**Textausschnitt**
Am Ball bleiben und konsequente Arbeit zu machen, war dafür sicher ein Erfolgsrezept. Wir sind immer wieder auf die Metaebene gestiegen und haben reflektiert, analysiert und nächste Interventionen gesetzt. Das war denke ich erfolgsentscheidend.

Wie würdest du beschreiben, was sich verändert hat?

  • Unsere Silos und damit verbundenes hierarchisches Denken und Handeln brechen zunehmend auf.
  • Die Fehlerkultur wächst: Probleme werden häufiger offen diskutiert und reflektiert und somit bearbeitbar.
  • Mehr bereichsübergreifender Dialog: Wir suchen nicht mehr nach Schuldigen, sondern lernen gemeinsam.

Mein „Learning“ war sicherlich, wie mächtig organisationale und kulturelle Muster greifen können und wie viel Zeit und Geduld man persönlich aufbringen muss, um hier Veränderungen zu erzielen. Transformationsarbeit im Familienunternehmen ist eine Reise, die geprägt ist von Achtsamkeit im Spannungsfeld von Vergangenheit und Zukunft. Ich muss die Gelassenheit aufbringen, dass die Geschwindigkeit viel langsamer ist und akzeptieren, dass ich nicht aus rationalen, logischen Inhalten Handeln ableiten kann. Ich muss es möglichst von unten nach oben erlebbar machen. Weniger ist häufig mehr und punktuelle Interventionen sind gut, damit dazwischen mehr in der Organisation entstehen kann. Eine feinfühlige Beobachtung und die Reflexion mit allen Beteiligten auf Augenhöhe sind wichtig, um aus gewonnen Erfahrungen neue Herangehensweisen abzuleiten. 

Was sind ein konkretes Alltagserlebnis, das symbolhaft dafür steht?

Es wäre vor fünf Jahren noch nicht möglich gewesen, im Management-Meeting als Prozessbegleiter dabei zu sein, jetzt ist das selbstverständlich. Wir sind dort geschätzte Partner auf Augenhöhe. Auch tauschen wir uns heute offen über Bereiche und Hierarchien hinweg in Retrospektiven aus und schauen dabei auch auf Verbesserungsmöglichkeiten.

Wenn die Transformation ein Film oder Buch wäre – was wäre der Titel?

„PAW Patrol – die Helfer auf vier Pfoten“: Die sechs heldenhaften Hunde führen in der Kinderserie ja in ihrem Wohnort verschiedene Missionen durch und lösen allerhand Probleme. Von der Rettung von Katzen auf Bäumen bis zu Zügen, die feststecken, ist alles dabei. Wir sind in der internen Organisationsentwicklung immer dann wichtig, wenn's irgendwo brennt (…oder vorausschauender, wenn es nicht brennen soll). Wir stehen den Führungskräften und der Organisation in ihrer Verantwortung für die Organisationsentwicklung mit Rat und Tat zur Seite.

**Extrahiertes Material**
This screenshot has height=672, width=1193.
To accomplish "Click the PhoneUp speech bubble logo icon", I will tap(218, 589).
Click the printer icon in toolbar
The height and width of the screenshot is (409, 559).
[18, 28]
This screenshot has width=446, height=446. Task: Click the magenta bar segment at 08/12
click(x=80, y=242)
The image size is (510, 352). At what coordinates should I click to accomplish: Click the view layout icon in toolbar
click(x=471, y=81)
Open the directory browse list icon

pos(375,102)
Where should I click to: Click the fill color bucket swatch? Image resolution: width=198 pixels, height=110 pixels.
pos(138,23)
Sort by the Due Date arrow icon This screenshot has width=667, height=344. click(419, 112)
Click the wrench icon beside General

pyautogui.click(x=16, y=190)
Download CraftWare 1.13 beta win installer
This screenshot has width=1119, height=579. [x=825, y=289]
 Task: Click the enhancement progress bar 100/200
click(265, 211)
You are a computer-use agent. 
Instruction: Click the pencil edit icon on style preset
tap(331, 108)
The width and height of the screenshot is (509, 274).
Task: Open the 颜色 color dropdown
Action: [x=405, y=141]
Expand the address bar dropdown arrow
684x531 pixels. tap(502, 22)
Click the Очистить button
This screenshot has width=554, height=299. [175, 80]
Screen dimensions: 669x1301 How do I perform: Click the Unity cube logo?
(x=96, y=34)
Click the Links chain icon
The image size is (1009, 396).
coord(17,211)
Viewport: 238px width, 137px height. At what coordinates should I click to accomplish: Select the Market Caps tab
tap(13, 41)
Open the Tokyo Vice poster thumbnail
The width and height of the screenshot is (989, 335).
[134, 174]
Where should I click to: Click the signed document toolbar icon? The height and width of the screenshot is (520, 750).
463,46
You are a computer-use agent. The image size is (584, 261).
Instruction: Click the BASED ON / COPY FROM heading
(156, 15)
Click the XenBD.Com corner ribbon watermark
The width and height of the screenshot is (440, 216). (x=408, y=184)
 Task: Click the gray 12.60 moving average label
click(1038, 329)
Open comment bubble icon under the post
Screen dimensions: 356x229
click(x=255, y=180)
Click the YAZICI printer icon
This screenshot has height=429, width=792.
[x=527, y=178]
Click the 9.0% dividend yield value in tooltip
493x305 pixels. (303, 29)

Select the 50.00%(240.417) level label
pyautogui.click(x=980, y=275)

**Aufgabe**
Aktualisieren Sie im Text über die Transformation den Abschnitt zwischen „Am Ball bleiben“ und „sich verändert hat?“ einschließlich, und setzen Sie dabei „Erfolgsfaktor“ anstelle von „Erfolgsrezept“ ein.

**Lösung**
Am Ball bleiben und konsequente Arbeit zu machen, war dafür sicher ein Erfolgsfaktor. Wir sind immer wieder auf die Metaebene gestiegen und haben reflektiert, analysiert und nächste Interventionen gesetzt. Das war denke ich erfolgsentscheidend.

Wie würdest du beschreiben, was sich verändert hat?